# Mini DisplayPort vers HDMI sur Air 11 (Vidéo et Audio?)



## NathanB (29 Décembre 2010)

Bonsoir,

Je compte m'acheter un macbook air 11" et il me semble avoir lu quelque part que la sortie mini displayport gérait depuis peu l'audio (du moins sur les MBP). 
Pour confirmation est ce bien le cas pour le air 11"?

Ensuite voulant le relier à ma télé via HDMI, j'ai cru comprendre que certains adaptateur mni display / HDMI ne gérait pas l'audio ? 
Auriez vous un exemple de cable HDMI/HDMI et d'un adaptateur HDMI/minidisplay gérant audio et vidéo dans un budget assez sérré (entre 20 et 30 euros FDP compris serait parfait).

J'ai regardé sur ebay pour les adaptateurs, j'arrive à en trouver pour 7/8 euros venant de chine mais je ne suis pas sur qu'ils gèrent bien l'audio.

Merci


----------



## NathanB (29 Décembre 2010)

Personne?


----------



## aqwa02 (29 Décembre 2010)

je dit peut etre n'importe quoi , mais il ne me semble pas que le mini display port transmette l'audio !


----------



## NathanB (29 Décembre 2010)

Si si.
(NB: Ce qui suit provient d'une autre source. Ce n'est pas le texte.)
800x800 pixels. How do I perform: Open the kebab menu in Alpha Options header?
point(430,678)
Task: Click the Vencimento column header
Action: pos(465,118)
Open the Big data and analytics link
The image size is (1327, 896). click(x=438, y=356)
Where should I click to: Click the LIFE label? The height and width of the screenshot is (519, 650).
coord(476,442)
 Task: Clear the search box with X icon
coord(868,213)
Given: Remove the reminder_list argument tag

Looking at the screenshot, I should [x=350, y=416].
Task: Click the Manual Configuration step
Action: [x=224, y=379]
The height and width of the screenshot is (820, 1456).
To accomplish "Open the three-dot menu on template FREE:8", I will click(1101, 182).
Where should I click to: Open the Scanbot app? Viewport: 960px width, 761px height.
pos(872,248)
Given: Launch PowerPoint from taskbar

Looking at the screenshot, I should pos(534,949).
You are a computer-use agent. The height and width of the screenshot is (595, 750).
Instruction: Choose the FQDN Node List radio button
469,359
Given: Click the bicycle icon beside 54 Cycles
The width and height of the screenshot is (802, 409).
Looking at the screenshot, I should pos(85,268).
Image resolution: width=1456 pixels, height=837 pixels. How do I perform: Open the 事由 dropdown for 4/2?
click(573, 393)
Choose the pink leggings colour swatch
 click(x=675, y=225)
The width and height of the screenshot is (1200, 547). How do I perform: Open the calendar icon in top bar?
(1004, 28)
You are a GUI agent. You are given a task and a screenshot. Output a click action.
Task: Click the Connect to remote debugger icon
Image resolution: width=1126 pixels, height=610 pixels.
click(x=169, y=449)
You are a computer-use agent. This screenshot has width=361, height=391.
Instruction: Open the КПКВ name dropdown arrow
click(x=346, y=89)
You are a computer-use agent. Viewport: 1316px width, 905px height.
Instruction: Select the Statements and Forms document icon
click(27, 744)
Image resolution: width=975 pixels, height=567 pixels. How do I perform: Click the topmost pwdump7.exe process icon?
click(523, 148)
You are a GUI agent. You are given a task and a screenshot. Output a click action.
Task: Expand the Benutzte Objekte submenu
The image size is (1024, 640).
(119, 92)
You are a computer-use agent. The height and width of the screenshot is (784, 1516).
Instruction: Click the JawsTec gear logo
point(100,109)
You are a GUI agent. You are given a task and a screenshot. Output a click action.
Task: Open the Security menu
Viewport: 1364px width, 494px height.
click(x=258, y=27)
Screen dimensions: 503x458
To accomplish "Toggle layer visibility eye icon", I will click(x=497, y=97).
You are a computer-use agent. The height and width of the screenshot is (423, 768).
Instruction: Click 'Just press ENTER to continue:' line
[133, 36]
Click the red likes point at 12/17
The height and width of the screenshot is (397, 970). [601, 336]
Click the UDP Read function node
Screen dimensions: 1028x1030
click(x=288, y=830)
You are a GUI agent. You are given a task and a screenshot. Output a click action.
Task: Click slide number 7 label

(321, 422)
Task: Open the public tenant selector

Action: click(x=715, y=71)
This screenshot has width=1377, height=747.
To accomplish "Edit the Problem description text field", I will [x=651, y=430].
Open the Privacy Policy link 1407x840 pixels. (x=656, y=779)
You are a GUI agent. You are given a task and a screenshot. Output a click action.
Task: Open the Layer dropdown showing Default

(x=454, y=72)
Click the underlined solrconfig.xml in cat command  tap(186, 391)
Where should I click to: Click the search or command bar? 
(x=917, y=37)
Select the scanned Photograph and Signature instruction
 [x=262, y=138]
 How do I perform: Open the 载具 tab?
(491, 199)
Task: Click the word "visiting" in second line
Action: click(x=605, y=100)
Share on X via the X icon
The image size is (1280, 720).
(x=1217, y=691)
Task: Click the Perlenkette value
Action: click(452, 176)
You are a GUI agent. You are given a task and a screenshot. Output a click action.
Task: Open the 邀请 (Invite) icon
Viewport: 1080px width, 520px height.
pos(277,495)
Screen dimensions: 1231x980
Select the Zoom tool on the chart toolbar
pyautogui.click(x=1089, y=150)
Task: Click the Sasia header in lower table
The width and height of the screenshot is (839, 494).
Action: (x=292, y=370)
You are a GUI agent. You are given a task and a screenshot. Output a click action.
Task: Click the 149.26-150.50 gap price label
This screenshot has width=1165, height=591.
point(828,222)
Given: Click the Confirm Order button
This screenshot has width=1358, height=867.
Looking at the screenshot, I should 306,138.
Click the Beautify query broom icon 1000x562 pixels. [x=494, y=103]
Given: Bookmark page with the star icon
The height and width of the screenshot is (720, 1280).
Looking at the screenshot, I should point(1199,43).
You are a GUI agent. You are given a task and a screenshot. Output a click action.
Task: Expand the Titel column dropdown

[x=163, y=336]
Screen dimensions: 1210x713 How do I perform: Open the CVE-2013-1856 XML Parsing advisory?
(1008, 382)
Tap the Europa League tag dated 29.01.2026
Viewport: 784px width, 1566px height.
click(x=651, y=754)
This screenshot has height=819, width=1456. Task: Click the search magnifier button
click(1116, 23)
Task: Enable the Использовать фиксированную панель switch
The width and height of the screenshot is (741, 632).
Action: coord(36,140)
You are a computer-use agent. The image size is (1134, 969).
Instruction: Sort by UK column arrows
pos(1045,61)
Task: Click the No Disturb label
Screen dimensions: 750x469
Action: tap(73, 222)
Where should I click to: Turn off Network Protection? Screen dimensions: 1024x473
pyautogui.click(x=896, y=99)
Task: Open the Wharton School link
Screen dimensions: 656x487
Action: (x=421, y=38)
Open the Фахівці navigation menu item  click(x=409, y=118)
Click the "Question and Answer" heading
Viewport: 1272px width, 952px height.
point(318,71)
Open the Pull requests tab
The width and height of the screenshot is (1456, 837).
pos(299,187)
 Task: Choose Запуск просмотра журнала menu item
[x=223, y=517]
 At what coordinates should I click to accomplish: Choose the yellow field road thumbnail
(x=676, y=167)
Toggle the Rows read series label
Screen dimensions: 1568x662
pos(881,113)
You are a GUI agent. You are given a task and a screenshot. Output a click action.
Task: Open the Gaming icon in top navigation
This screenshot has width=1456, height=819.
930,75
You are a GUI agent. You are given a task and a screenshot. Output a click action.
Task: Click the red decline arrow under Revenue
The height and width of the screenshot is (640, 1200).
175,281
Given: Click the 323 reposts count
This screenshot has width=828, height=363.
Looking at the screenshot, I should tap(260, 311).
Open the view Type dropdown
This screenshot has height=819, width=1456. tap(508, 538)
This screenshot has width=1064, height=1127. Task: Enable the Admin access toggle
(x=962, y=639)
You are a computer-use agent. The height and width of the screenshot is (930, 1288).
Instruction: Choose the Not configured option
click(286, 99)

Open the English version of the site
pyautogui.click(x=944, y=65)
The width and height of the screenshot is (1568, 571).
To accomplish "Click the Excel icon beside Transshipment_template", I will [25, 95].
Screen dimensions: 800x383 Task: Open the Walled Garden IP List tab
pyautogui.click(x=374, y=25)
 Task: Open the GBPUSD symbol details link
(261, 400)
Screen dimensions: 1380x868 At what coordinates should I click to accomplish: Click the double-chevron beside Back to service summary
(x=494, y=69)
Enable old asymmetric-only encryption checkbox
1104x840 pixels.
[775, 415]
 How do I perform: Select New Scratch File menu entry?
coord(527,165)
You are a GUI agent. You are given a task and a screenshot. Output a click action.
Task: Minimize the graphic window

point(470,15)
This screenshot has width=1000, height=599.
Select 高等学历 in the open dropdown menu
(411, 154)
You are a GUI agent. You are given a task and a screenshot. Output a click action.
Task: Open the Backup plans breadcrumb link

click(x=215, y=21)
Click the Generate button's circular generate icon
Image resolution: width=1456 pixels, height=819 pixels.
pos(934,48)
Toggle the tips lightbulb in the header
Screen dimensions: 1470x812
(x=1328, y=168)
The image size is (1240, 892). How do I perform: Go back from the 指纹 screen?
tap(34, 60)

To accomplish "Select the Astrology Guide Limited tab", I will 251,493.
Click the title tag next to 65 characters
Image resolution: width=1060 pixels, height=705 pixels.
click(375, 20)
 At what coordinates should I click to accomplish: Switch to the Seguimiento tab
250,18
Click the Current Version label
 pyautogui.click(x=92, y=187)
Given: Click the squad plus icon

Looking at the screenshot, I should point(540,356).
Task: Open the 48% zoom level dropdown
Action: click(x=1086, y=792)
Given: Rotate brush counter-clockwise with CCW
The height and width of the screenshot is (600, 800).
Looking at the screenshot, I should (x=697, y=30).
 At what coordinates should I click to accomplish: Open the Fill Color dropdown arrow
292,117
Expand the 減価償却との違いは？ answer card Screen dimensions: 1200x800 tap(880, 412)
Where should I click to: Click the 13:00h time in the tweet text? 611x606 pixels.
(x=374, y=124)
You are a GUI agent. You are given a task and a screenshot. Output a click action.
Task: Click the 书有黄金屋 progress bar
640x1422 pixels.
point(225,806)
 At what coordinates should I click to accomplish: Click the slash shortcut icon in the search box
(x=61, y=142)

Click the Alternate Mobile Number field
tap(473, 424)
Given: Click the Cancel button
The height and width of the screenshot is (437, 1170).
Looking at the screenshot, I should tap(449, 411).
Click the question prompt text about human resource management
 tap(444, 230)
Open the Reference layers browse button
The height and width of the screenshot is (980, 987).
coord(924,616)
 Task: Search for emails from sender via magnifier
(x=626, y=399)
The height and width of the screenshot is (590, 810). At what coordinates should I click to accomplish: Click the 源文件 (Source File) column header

Apple bridait (pour changer) son mini display pour qu'il ne sorte que de la video. Hors depuis 2010 les ports des MBP et MB (pas sûr pour ces derniers) ont été débridé. Idem pour les iMac 2010. D'ailleurs je rebondis la dessus, si quelqu'un arrive a me donner une réponse FORMELLE concernant le mini display de l'iMac 2009. J'ai lu tout et son contraire sur tous les sites possibles et imaginables (y compris sur celui d'la pomme) donc ne me dites pas oui ou non parceque vous venez de le lire sur le net, je prefererais qq1 qui a fait le test et qui peut me dire avec certitude si l'audio passe en entrée et en sortie.
Merci pour vos lumières, j'ai vraiment du mal a trouver des réponses à mes questions malgrés plusieurs heures de recherche!!


----------



## Anonyme (29 Décembre 2010)

J'ai un iMac 2010 et un Macbook Air 11" 2010 et mon adaptateur que j'ai acheté 25&#8364; et que je suis pratiquement sur qu'il avait écrit audio dessus ne fonctionne sur aucun des deux, obligé de brancher des enceintes externes :/


----------



## Fabien_smv (29 Décembre 2010)

D'après ce que j'ai lu sur les forums US, le mini DisplayPort du Macbook Air transmet l'audio en HDMI, comme les derniers Macbook Pro.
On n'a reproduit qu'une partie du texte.